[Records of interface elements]

········

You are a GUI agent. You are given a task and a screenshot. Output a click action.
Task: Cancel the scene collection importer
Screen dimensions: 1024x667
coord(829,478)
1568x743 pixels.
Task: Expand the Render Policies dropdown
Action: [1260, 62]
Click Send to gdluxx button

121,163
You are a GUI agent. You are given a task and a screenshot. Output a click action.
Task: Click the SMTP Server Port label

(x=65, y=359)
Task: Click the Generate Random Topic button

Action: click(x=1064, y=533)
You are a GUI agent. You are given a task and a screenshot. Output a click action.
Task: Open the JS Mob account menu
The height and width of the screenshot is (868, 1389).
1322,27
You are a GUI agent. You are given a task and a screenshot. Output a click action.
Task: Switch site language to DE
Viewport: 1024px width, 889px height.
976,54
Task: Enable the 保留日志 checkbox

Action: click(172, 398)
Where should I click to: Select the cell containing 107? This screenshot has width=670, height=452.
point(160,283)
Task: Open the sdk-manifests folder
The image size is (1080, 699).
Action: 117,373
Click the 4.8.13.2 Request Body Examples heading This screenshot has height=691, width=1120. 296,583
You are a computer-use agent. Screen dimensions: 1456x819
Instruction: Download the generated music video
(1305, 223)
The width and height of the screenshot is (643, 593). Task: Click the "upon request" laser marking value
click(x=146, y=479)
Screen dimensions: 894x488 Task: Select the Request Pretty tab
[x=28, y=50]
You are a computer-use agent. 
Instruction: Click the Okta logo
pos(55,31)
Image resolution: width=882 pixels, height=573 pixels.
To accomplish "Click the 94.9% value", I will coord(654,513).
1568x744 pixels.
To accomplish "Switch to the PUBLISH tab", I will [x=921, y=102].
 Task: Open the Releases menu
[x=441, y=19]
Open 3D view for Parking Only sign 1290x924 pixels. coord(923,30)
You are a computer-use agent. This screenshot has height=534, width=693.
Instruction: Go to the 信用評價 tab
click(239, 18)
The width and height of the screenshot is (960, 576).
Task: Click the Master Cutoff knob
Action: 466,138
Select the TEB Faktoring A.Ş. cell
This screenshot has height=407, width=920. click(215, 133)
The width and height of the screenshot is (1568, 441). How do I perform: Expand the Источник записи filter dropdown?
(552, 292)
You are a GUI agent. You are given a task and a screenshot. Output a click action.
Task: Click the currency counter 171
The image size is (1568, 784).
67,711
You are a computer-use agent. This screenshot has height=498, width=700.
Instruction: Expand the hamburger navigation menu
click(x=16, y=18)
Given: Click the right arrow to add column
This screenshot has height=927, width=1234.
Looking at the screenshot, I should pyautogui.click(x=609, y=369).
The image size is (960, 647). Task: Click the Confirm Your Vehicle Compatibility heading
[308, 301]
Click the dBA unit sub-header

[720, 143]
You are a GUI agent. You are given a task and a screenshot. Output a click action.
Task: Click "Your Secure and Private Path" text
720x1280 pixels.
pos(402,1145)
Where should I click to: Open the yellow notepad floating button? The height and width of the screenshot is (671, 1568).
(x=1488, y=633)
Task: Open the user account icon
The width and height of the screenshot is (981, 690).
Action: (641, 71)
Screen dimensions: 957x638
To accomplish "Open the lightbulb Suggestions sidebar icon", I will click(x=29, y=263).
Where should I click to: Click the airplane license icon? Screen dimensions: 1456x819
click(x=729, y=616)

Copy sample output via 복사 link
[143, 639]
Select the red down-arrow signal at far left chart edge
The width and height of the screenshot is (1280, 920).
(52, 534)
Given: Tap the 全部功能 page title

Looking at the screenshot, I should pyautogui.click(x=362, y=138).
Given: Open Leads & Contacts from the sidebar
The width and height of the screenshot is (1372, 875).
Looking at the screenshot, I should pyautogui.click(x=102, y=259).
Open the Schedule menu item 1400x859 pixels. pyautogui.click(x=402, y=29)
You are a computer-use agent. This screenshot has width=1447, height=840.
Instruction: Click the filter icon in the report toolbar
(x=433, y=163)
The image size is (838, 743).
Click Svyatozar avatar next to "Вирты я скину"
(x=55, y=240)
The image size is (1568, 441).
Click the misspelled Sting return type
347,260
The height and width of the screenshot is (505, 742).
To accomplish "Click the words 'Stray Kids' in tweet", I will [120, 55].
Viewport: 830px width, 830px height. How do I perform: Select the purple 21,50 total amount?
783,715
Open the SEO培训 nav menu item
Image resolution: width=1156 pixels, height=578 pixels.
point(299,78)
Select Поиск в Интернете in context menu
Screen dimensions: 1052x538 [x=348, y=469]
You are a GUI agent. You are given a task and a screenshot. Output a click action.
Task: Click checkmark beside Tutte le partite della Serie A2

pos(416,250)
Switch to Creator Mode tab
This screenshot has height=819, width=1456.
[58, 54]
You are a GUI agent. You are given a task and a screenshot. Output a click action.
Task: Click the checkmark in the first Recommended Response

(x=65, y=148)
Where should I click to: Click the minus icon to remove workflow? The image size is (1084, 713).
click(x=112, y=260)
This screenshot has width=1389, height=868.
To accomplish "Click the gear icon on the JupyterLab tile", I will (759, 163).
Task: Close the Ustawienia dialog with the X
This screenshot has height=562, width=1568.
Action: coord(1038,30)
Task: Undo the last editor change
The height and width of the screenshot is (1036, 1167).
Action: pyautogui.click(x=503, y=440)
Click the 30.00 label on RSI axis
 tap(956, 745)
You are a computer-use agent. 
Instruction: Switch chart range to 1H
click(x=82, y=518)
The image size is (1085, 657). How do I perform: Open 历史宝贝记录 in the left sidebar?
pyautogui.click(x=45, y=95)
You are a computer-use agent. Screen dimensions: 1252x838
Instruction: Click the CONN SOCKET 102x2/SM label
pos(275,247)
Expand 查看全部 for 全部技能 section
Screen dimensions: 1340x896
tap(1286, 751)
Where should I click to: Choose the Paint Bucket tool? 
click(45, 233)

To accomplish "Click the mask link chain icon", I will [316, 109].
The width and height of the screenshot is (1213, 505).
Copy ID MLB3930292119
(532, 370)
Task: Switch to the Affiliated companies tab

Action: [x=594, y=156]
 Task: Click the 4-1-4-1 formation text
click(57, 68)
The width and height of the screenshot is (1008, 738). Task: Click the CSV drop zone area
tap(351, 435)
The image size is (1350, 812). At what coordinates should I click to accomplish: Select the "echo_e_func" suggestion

········

**DO THIS**: Rewrite all of the rows above as a numbered list, leaving out the blank lines.

**RESPONSE TO THE TASK**:
1. You are a GUI agent. You are given a task and a screenshot. Output a click action.
2. Task: Cancel the scene collection importer
3. Screen dimensions: 1024x667
4. coord(829,478)
5. 1568x743 pixels.
6. Task: Expand the Render Policies dropdown
7. Action: [1260, 62]
8. Click Send to gdluxx button
9. 121,163
10. You are a GUI agent. You are given a task and a screenshot. Output a click action.
11. Task: Click the SMTP Server Port label
12. (x=65, y=359)
13. Task: Click the Generate Random Topic button
14. Action: click(x=1064, y=533)
15. You are a GUI agent. You are given a task and a screenshot. Output a click action.
16. Task: Open the JS Mob account menu
17. The height and width of the screenshot is (868, 1389).
18. 1322,27
19. You are a GUI agent. You are given a task and a screenshot. Output a click action.
20. Task: Switch site language to DE
21. Viewport: 1024px width, 889px height.
22. 976,54
23. Task: Enable the 保留日志 checkbox
24. Action: click(172, 398)
25. Where should I click to: Select the cell containing 107? This screenshot has width=670, height=452.
26. point(160,283)
27. Task: Open the sdk-manifests folder
28. The image size is (1080, 699).
29. Action: 117,373
30. Click the 4.8.13.2 Request Body Examples heading This screenshot has height=691, width=1120. 296,583
31. You are a computer-use agent. Screen dimensions: 1456x819
32. Instruction: Download the generated music video
33. (1305, 223)
34. The width and height of the screenshot is (643, 593). Task: Click the "upon request" laser marking value
35. click(x=146, y=479)
36. Screen dimensions: 894x488 Task: Select the Request Pretty tab
37. [x=28, y=50]
38. You are a computer-use agent. 
39. Instruction: Click the Okta logo
40. pos(55,31)
41. Image resolution: width=882 pixels, height=573 pixels.
42. To accomplish "Click the 94.9% value", I will coord(654,513).
43. 1568x744 pixels.
44. To accomplish "Switch to the PUBLISH tab", I will [x=921, y=102].
45.  Task: Open the Releases menu
46. [x=441, y=19]
47. Open 3D view for Parking Only sign 1290x924 pixels. coord(923,30)
48. You are a computer-use agent. This screenshot has height=534, width=693.
49. Instruction: Go to the 信用評價 tab
50. click(239, 18)
51. The width and height of the screenshot is (960, 576).
52. Task: Click the Master Cutoff knob
53. Action: 466,138
54. Select the TEB Faktoring A.Ş. cell
55. This screenshot has height=407, width=920. click(215, 133)
56. The width and height of the screenshot is (1568, 441). How do I perform: Expand the Источник записи filter dropdown?
57. (552, 292)
58. You are a GUI agent. You are given a task and a screenshot. Output a click action.
59. Task: Click the currency counter 171
60. The image size is (1568, 784).
61. 67,711
62. You are a computer-use agent. This screenshot has height=498, width=700.
63. Instruction: Expand the hamburger navigation menu
64. click(x=16, y=18)
65. Given: Click the right arrow to add column
66. This screenshot has height=927, width=1234.
67. Looking at the screenshot, I should pyautogui.click(x=609, y=369).
68. The image size is (960, 647). Task: Click the Confirm Your Vehicle Compatibility heading
69. [308, 301]
70. Click the dBA unit sub-header
71. [720, 143]
72. You are a GUI agent. You are given a task and a screenshot. Output a click action.
73. Task: Click "Your Secure and Private Path" text
74. 720x1280 pixels.
75. pos(402,1145)
76. Where should I click to: Open the yellow notepad floating button? The height and width of the screenshot is (671, 1568).
77. (x=1488, y=633)
78. Task: Open the user account icon
79. The width and height of the screenshot is (981, 690).
80. Action: (641, 71)
81. Screen dimensions: 957x638
82. To accomplish "Open the lightbulb Suggestions sidebar icon", I will click(x=29, y=263).
83. Where should I click to: Click the airplane license icon? Screen dimensions: 1456x819
84. click(x=729, y=616)
85. Copy sample output via 복사 link
86. [143, 639]
87. Select the red down-arrow signal at far left chart edge
88. The width and height of the screenshot is (1280, 920).
89. (52, 534)
90. Given: Tap the 全部功能 page title
91. Looking at the screenshot, I should pyautogui.click(x=362, y=138).
92. Given: Open Leads & Contacts from the sidebar
93. The width and height of the screenshot is (1372, 875).
94. Looking at the screenshot, I should pyautogui.click(x=102, y=259).
95. Open the Schedule menu item 1400x859 pixels. pyautogui.click(x=402, y=29)
96. You are a computer-use agent. This screenshot has width=1447, height=840.
97. Instruction: Click the filter icon in the report toolbar
98. (x=433, y=163)
99. The image size is (838, 743).
100. Click Svyatozar avatar next to "Вирты я скину"
101. (x=55, y=240)
102. The image size is (1568, 441).
103. Click the misspelled Sting return type
104. 347,260
105. The height and width of the screenshot is (505, 742).
106. To accomplish "Click the words 'Stray Kids' in tweet", I will [120, 55].
107. Viewport: 830px width, 830px height. How do I perform: Select the purple 21,50 total amount?
108. 783,715
109. Open the SEO培训 nav menu item
110. Image resolution: width=1156 pixels, height=578 pixels.
111. point(299,78)
112. Select Поиск в Интернете in context menu
113. Screen dimensions: 1052x538 [x=348, y=469]
114. You are a GUI agent. You are given a task and a screenshot. Output a click action.
115. Task: Click checkmark beside Tutte le partite della Serie A2
116. pos(416,250)
117. Switch to Creator Mode tab
118. This screenshot has height=819, width=1456.
119. [58, 54]
120. You are a GUI agent. You are given a task and a screenshot. Output a click action.
121. Task: Click the checkmark in the first Recommended Response
122. (x=65, y=148)
123. Where should I click to: Click the minus icon to remove workflow? The image size is (1084, 713).
124. click(x=112, y=260)
125. This screenshot has width=1389, height=868.
126. To accomplish "Click the gear icon on the JupyterLab tile", I will (759, 163).
127. Task: Close the Ustawienia dialog with the X
128. This screenshot has height=562, width=1568.
129. Action: coord(1038,30)
130. Task: Undo the last editor change
131. The height and width of the screenshot is (1036, 1167).
132. Action: pyautogui.click(x=503, y=440)
133. Click the 30.00 label on RSI axis
134.  tap(956, 745)
135. You are a computer-use agent. 
136. Instruction: Switch chart range to 1H
137. click(x=82, y=518)
138. The image size is (1085, 657). How do I perform: Open 历史宝贝记录 in the left sidebar?
139. pyautogui.click(x=45, y=95)
140. You are a computer-use agent. Screen dimensions: 1252x838
141. Instruction: Click the CONN SOCKET 102x2/SM label
142. pos(275,247)
143. Expand 查看全部 for 全部技能 section
144. Screen dimensions: 1340x896
145. tap(1286, 751)
146. Where should I click to: Choose the Paint Bucket tool? 
147. click(45, 233)
148. To accomplish "Click the mask link chain icon", I will [316, 109].
149. The width and height of the screenshot is (1213, 505).
150. Copy ID MLB3930292119
151. (532, 370)
152. Task: Switch to the Affiliated companies tab
153. Action: [x=594, y=156]
154.  Task: Click the 4-1-4-1 formation text
155. click(57, 68)
156. The width and height of the screenshot is (1008, 738). Task: Click the CSV drop zone area
157. tap(351, 435)
158. The image size is (1350, 812). At what coordinates should I click to accomplish: Select the "echo_e_func" suggestion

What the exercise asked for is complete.